I don’t often make it to conferences, but occasionally submit a talk or two on ideas that have guided (and emerged from) my thought, research, and work over the past year. Here’s the second for 2012:
Faced with unprecedented growth and equally demanding calls for reliability and predictability, we as engineers find ourselves called to develop stable distributed applications with solid scalability characteristics and seamless failure modes – and to get them into production by yesterday. While some applications can be designed as stateless, shared-nothing systems, others (such as databases, caches, stream processing engines, and other stateful systems) require predictable computation and a more complex distribution story. This session provides an overview of popular distributed application design strategies (Dynamo, master / slave, and centrally-coordinated but self-organizing systems), load balancing techniques, warm handoff and rebalancing, and clean handling of failures.
Fortunately, the past year has seen a wealth of new and maturing work in the field, with frameworks such as Riak Core / Akka, coordination systems like ZooKeeper, and higher-level libraries such as LinkedIn’s Norbert and Boundary’s Ordasity and Scalang –– all of which help contain the complexity of distributed systems design, reducing the implementation of many common patterns to a few dozen lines of code in one’s language of choice. Appropriate selection among frameworks such as these can aid agile implementation of many systems while avoiding the NIH trap — or at least illuminating the dangers along the way.
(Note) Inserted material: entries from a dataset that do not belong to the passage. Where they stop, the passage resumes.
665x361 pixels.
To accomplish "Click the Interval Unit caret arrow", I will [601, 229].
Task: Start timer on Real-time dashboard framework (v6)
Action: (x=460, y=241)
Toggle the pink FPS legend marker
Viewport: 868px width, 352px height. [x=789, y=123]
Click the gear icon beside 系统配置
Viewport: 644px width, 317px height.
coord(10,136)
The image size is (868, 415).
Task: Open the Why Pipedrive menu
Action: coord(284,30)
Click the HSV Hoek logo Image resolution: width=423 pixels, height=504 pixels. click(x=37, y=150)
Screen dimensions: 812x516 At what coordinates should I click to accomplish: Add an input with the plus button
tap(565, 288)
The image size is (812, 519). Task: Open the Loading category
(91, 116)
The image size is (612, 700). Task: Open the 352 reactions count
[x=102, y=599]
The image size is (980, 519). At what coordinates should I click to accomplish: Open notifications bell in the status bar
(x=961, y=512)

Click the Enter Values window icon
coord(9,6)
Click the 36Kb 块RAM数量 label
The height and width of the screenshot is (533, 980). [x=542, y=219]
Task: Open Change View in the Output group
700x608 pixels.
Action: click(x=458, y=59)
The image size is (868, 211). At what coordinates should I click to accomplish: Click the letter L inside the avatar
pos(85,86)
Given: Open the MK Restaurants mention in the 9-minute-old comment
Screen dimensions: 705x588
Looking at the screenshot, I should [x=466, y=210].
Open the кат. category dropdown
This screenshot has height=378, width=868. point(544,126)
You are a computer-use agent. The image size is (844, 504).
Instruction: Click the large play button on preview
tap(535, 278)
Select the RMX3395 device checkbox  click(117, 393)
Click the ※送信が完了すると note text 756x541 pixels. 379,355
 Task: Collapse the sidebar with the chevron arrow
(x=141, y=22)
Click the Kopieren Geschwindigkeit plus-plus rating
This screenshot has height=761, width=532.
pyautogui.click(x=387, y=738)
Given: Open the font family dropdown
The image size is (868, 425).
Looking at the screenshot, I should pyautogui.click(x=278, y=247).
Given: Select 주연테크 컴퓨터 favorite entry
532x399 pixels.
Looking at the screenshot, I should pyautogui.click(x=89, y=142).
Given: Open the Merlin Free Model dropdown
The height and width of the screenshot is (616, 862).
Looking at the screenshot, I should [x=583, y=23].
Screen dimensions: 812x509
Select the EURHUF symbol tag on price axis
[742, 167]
This session offers a deep dive into the tradeoffs of different algorithms and techniques for load balancing, methods of containing cascading failures, and designing for resilience. While distributed architectures can introduce a surprising amount of indeterminism if implemented without care, approaches such as central coordination, atomic broadcast, and consistent hashing / token-based partitioning allow engineers to make continuous assertions about the condition and behavior of a system at runtime, ensuring its health and continued operation.
Of course, nothing matters more than the final operational story proven out in production: ensuring that one’s applications are running, available, and delivering on business value 24/7 – while hopefully allowing engineers and ops teams to sleep a solid 8. To that end, we’ll also discuss the runtime and reliability tradeoffs involved in failover, distribution, and balancing approaches, ways to minimize volatility across a cluster, and reflect on a few horror stories / postmortems.
With a focus on practical strategies for implementing sound systems correctly, attendees can expect to leave with a solid understanding of the space, a survey of approaches that can be implemented quickly (including a batteries-included framework for building a distributed application with cluster membership, automatic load balancing, and handoff in 25 lines of code), and a path for further exploration and research.